In a 2016 court document, Herring said a deal worth approximately $100 million over five years had been struck with AT&T to carry his channel on DirecTV. Herring said AT&T had proposed taking a 5% ownership stake in his company, and that this stake would guarantee OAN a spot on DirecTV’s channel lineup. Ownership never materialized, but AT&T ultimately reached an agreement with OAN to carry it on DirecTV.
CNN tried questioning AT&T (CNN’s parent company), and reported that, “A spokesperson for AT&T deflected when asked a series of questions from CNN. When asked, for instance, whether AT&T ever discussed acquiring a 5% stake in OAN, the spokesperson only said that it has “never had an ownership stake” in the channel.
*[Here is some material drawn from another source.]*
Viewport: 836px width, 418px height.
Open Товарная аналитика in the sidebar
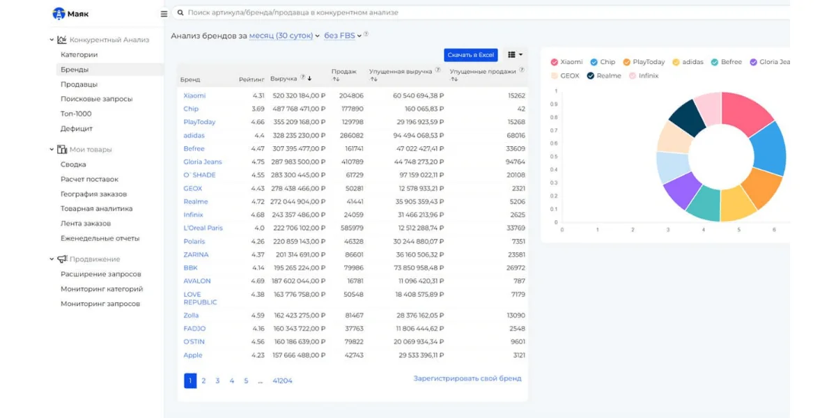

And when asked whether AT&T representatives ever suggested Herring start a news channel, the spokesperson only said that it initially “refused to carry” it when it acquired DirecTV.
The response to AT&T has been swift and wide.
“We are outraged to learn that AT&T has been funneling tens of millions of dollars into OAN since the network’s inception,” National Association for the Advancement of Colored People President Derrick Johnson said in a statement. “As a result, AT&T has caused irreparable damage to our democracy. The press should inform the American public with facts, not far-right propaganda and conspiracy theories.” “We are sickened by these revelations,” Johnson added.
There’s been an equally negative response on the social networks where people report thay they are selling their shares and switching cellular carriers.
Want to switch carriers?
If you are an AT&T user and want to switch, you’ll find the other carriers to be receptive and every bit as competitive. Among recent rankings for cellular service and network quality, Verizon is number one, with T-Mobile second and AT&T a close third. The differences are much less than they were a few years ago. AT&T generally is worst for customer service.
A general rule of thumb for the cost of cell service is about $30-$35 per line for basic service. So two lines should cost $60-$70 and 7 lines $210-$250. If you’re paying more than that, it’s likely because you’ve not availed yourself of the continuing lowering cost of plans. You need to call your carrier and ask for a review of your plan, and not wait for the carrier to call you. They won’t. I make it a point to call Verizon twice a year and ask them if I have the latest low cost plan. Invariably, they will find new rates or a new plan with no change in service.
For my own account, a family plan with 7 phones, I found my cost to be about equal to T-Mobile and about 10% less than AT&T. It’s easy to compare carrier plans using one of the many comparison sites such as WhistleOut.com. The challenge when comparing is trying to understand how each plan differs, but the carriers don’t make it easy with the confusing names and options.
The major impediment or incentive to switch are the free phone offers. In recent months, when you switch to a new carrier, they’ll offer you a free phone when you buy a second, or offer a large cash incentive when you bring over your new lines. If you are on a plan where you still have a large amount to pay off, some of the carriers may help cover the cost. When I moved two lines from T-Mobile to Verizon, I got a free iPhone 12 Max Pro with the purchase of a second. You pay for both and they refund a portion each month over a few years.
There’s also less need to be concerned about your phone working on competitive networks. Most of the iPhones built over the past several years work equally well on all networks with the possible exception of the newer 5G networks, which are still not very widespread and important.
I’ve found Verizon customer service to be very helpful in finding ways to lower my monthly cost, and found their app to be very helpful in managing my account, including making changes to my plan. I was also able to lower my monthly cost by $70 ($10 per line) by allowing them to withdraw the monthly payment from my bank account, rather than paying by credit card.
So, if you’re as outraged as many of its customers are and want to switch from AT&T, now may be a good time. There are many competitive rates, special offers, with no need to compromise your call quality.